When it comes to being wealthy, the more the merrier.


As Stossel notes, "It would be a sad world if one person's economic success depended on another's failure."

But then, that's the entire premise of leftist [pseudo]economics where prosperity is actually the last thing they want.

So, who are the people afraid of prosperity?

Naomi Klein for one.

Take a look at her article, "Disowned by the Ownership Society" :
It was always tempting to dismiss the ownership society as an empty slogan--"hokum" as former Labor Secretary Robert Reich put it. But the ownership society was quite real. It was the answer to a roadblock long faced by politicians favoring policies to benefit the wealthy. The problem boiled down to this: people tend to vote their economic interests. Even in the wealthy United States, most people earn less than the average income. That means it is in the interest of the majority to vote for politicians promising to redistribute wealth from the top down. [emphasis mine]


She get's a failing grade in mathematics; as well as one in economics. (Did this woman actually go to college?)

Where but in America could someone of her clearly limited intellect make so much money, rising to the 'elevated' position of leftist intellectual? But Naomi is still grumpy and not happy or in the least bit grateful for her good fortune.

What I like best about this particular editorial (besides the obvious mathematical expertise) is her contemptuous and sneering attitude toward "the wealthy", as she mouths the usual leftist platitudes about 'redistributing wealth' and all the other tired, old marxist strategies that worked so very well in the old Soviet Union; and continue to make everyone poor and miserable (except Castro and his cronies) in Cuba. It's also working really really well in Venezuela as that country faces the reality of food shortages and an economy going down the toilet.

Of course, Klein and her fellow travelers would like you to believe that it is the U.S. economy that is going down the toilet, because of Bush and the Republicans. Her latest evidence is the bursting of the housing bubble. But people like her have been predicting the same old doom and gloom for the entire 8 years of Bush's Presidency. There is certainly a significant readjustment in the market going on right now, but anyone who didn't see this coming hasn't been paying attention.

It's hardly the end of the world economically. But people like Naomi Klein have been seizing on anything they can find in order to grasp for the power over others they so desperately desire. If they had their way, the "ownership society" would be transformed into a society where "elite" intellectuals--like Klein who is essentially soulmate with dear leaders like Fidel and Hugo-- believe they are endowed with the divine right to determine what everyone else is entitled to own.

John Stossel asks, "Who's afraid of prosperity?" and the answer is clear: Those who claim to "champion" the poor--by insuring that they will always be poor; i.e., all those second-rate intellects like Klein, whose want to 'redistribute' YOUR wealth. In other words, those same people whose self-indulgent, utopian fantasies caused more human misery, abject poverty and death than could have ever been imagined in the last century; and who are making really progressive gains to outdo themselves in this one.

Oh, Klein deserves an "F" in history, too.

UPDATE: The average American family income has risen steadily since 1967. Also, the average household income is in the $70K range, while the median is in the $40-50K range (half the population above and half below). The poverty income level for a family of four is about $17K. No single statistic can reflect the complex relationships between net worth (which depends on the value of one's home, for example), income and other economic factors (i.e. amount of taxes paid). However, the trend is unmistakably up for American families. By contrast, Cuba's average household income is between $1000-2000. That's what happens when wealth is 'redistributed' by the know-it-all elites.

### Raw data
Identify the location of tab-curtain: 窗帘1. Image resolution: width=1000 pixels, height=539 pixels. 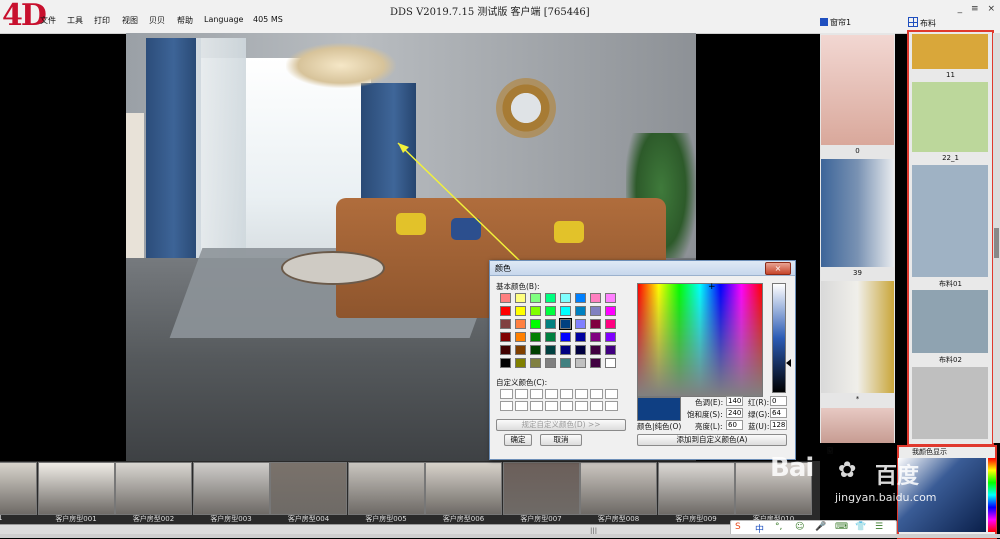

### What this exercise asks
(A) Name every subject in which the post about Naomi Klein gives her a failing grade.
(B) Reproduce the post about Naomi Klein word for word, starting at the words "When it comes" and ending after the words "thing they want.".

### Task-by-task outputs
(A) Mathematics, economics, history

(B)
When it comes to being wealthy, the more the merrier.


As Stossel notes, "It would be a sad world if one person's economic success depended on another's failure."

But then, that's the entire premise of leftist [pseudo]economics where prosperity is actually the last thing they want.